Corriere del Mezzogiorno (Campania)
Sì del Tar ai tavolini Ciro a Mergellina vince la sua battaglia
Nel giugno scorso l’ordinanza di sgombero, poi la guerra di carte bollate con il Comune
Il messaggio è arrivato con un Sms qualche ora dopo l’apertura: «Abbiamo vinto», hanno scritto gli avvocati ai proprietari. Lo Chalet Ciro è salvo e con esso le famiglie dei quindici camerieri che ci lavorano. Il Comune è stato bocciato per tre volte e ieri in maniera definitiva e netta. I tavolini, le sedie, gli ombrelloni e le piante possono e devono restare dove sono da oltre sessant’anni.
NAPOLI Il messaggio è arrivato con un Sms qualche ora dopo l’apertura: «Abbiamo vinto», hanno scritto gli avvocati ai proprietari, che soddisfatti hanno gioito per ore. Lo Chalet Ciro è salvo e con esso le famiglie dei quindici camerieri che ci lavorano.
Il Comune di Napoli è stato bocciato per tre volte e ieri in maniera definitiva e netta.

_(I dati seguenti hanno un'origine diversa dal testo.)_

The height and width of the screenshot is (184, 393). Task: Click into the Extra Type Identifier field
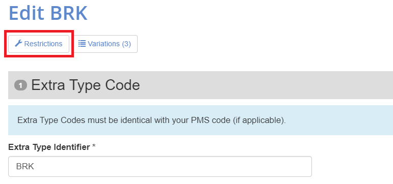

I tavolini, le sedie, gli ombrelloni e le piante possono e devono restare dove sono da oltre sessant’anni. Il Tar della Campania ha accolto il ricorso presentato dagli avvocati Luigi De Martino e Gaetano Porto che chiedevano l’annullamento del provvedimento che aveva chiuso lo spazio antistante lo chalet più famoso di Napoli, dal 26 giugno al 19 luglio dello scorso anno, perché non autorizzato.
Una battaglia di carte bollate che si è protratta per undici mesi fino alla decisione depositata ieri mattina in cancelleria. Tutto ha inizio il 9 marzo quando i proprietari dello Chalet Ciro chiedono al Comune di Napoli il rilascio della concessione triennale per l’occupazione di circa 120 metri quadrati di suolo pubblico, dove ci sono i tavolini, per la quale lo chalet avrebbe versato come da accordi poco meno di 200 mila euro. Ma il 6 giugno arriva la prima doccia gelata: il Comune respinge l’istanza ritenendo che il locale dovesse essere assoggettato al nuovo regolamento dei «chioschi su suolo pubblico» e non a quello di occupazione del suolo per il ristoro all’aperto. Venti giorni dopo la clamorosa decisione: di prima mattina arriva l’esecuzione del provvedimento di sgombero da parte della polizia municipale tra lo stupore dei dipendenti e dei tanti napoletani che ogni giorno corrono da «Ciro» per la graffa calda, il caffè, il gelato. Quella zona va liberata, i tavolini e gli ombrelloni rimossi nel giro di poche ore.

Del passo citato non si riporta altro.